#### [WORK ORDER]
Each line below is to be repeated exactly; any picture is to be left out.

[Saved entries]
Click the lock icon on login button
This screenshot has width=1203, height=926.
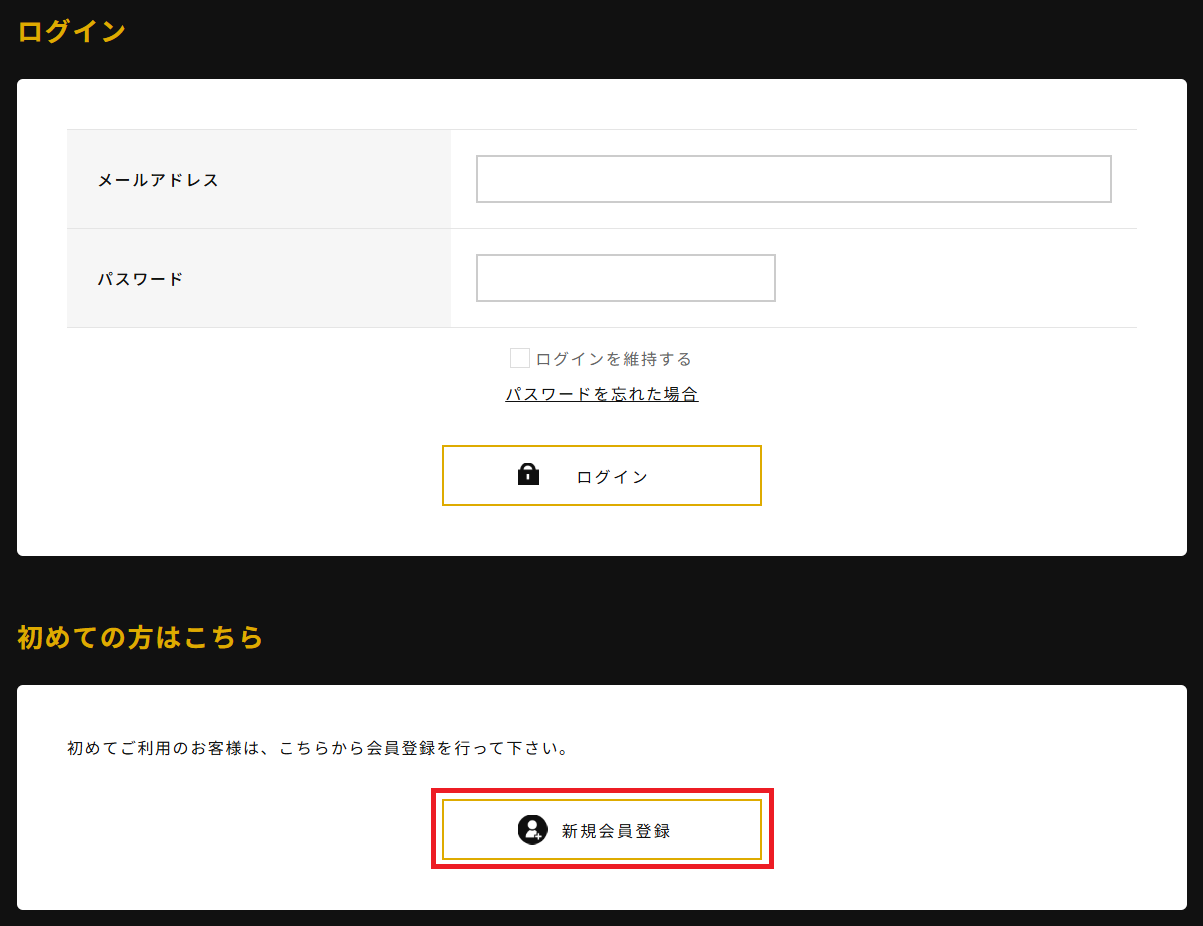pyautogui.click(x=528, y=475)
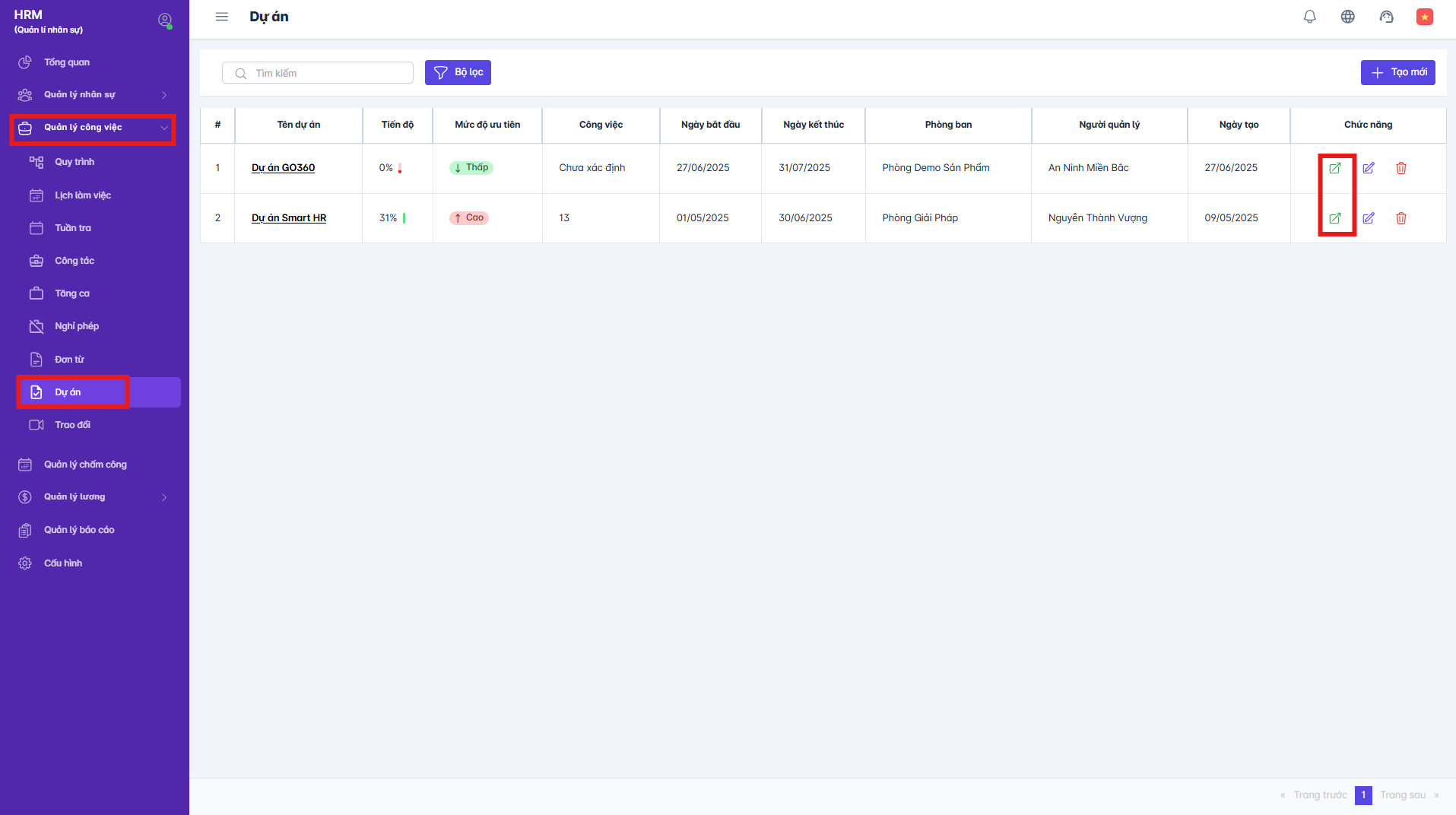Delete the Dự án GO360 project
Screen dimensions: 1456x815
[1400, 168]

#### [SOLVED PROBLEM]
Click the lock icon on login button
This screenshot has width=1203, height=926.
pyautogui.click(x=528, y=475)
Delete the Dự án GO360 project
Screen dimensions: 1456x815
[1400, 168]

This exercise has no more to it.